** start EXERCISE MATERIAL **

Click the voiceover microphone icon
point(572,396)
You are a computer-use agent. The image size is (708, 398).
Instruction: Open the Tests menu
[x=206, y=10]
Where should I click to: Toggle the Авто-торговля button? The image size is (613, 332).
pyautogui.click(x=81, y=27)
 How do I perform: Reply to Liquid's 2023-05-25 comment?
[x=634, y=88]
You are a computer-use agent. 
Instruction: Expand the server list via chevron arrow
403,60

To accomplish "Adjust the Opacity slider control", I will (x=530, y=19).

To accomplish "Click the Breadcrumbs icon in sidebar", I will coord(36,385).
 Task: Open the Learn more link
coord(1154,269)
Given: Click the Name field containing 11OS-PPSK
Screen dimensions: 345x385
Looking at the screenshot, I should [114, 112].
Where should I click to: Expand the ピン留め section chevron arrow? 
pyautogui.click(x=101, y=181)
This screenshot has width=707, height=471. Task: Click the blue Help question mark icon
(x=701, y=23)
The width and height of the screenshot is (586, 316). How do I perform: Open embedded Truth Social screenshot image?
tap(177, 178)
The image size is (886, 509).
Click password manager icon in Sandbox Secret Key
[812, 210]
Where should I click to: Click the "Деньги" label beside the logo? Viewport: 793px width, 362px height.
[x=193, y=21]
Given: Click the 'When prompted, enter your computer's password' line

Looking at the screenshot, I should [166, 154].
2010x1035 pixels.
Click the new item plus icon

** end EXERCISE MATERIAL **

▶ **EXERCISE GOAL**: Please convert every line of the data above into a JSON list of strings, one string per line, with blank lines left out.

▶ **EXPECTED ANSWER**:
[
  "Click the voiceover microphone icon",
  "point(572,396)",
  "You are a computer-use agent. The image size is (708, 398).",
  "Instruction: Open the Tests menu",
  "[x=206, y=10]",
  "Where should I click to: Toggle the Авто-торговля button? The image size is (613, 332).",
  "pyautogui.click(x=81, y=27)",
  " How do I perform: Reply to Liquid's 2023-05-25 comment?",
  "[x=634, y=88]",
  "You are a computer-use agent. ",
  "Instruction: Expand the server list via chevron arrow",
  "403,60",
  "To accomplish \"Adjust the Opacity slider control\", I will (x=530, y=19).",
  "To accomplish \"Click the Breadcrumbs icon in sidebar\", I will coord(36,385).",
  " Task: Open the Learn more link",
  "coord(1154,269)",
  "Given: Click the Name field containing 11OS-PPSK",
  "Screen dimensions: 345x385",
  "Looking at the screenshot, I should [114, 112].",
  "Where should I click to: Expand the ピン留め section chevron arrow? ",
  "pyautogui.click(x=101, y=181)",
  "This screenshot has width=707, height=471. Task: Click the blue Help question mark icon",
  "(x=701, y=23)",
  "The width and height of the screenshot is (586, 316). How do I perform: Open embedded Truth Social screenshot image?",
  "tap(177, 178)",
  "The image size is (886, 509).",
  "Click password manager icon in Sandbox Secret Key",
  "[812, 210]",
  "Where should I click to: Click the \"Деньги\" label beside the logo? Viewport: 793px width, 362px height.",
  "[x=193, y=21]",
  "Given: Click the 'When prompted, enter your computer's password' line",
  "Looking at the screenshot, I should [166, 154].",
  "2010x1035 pixels.",
  "Click the new item plus icon"
]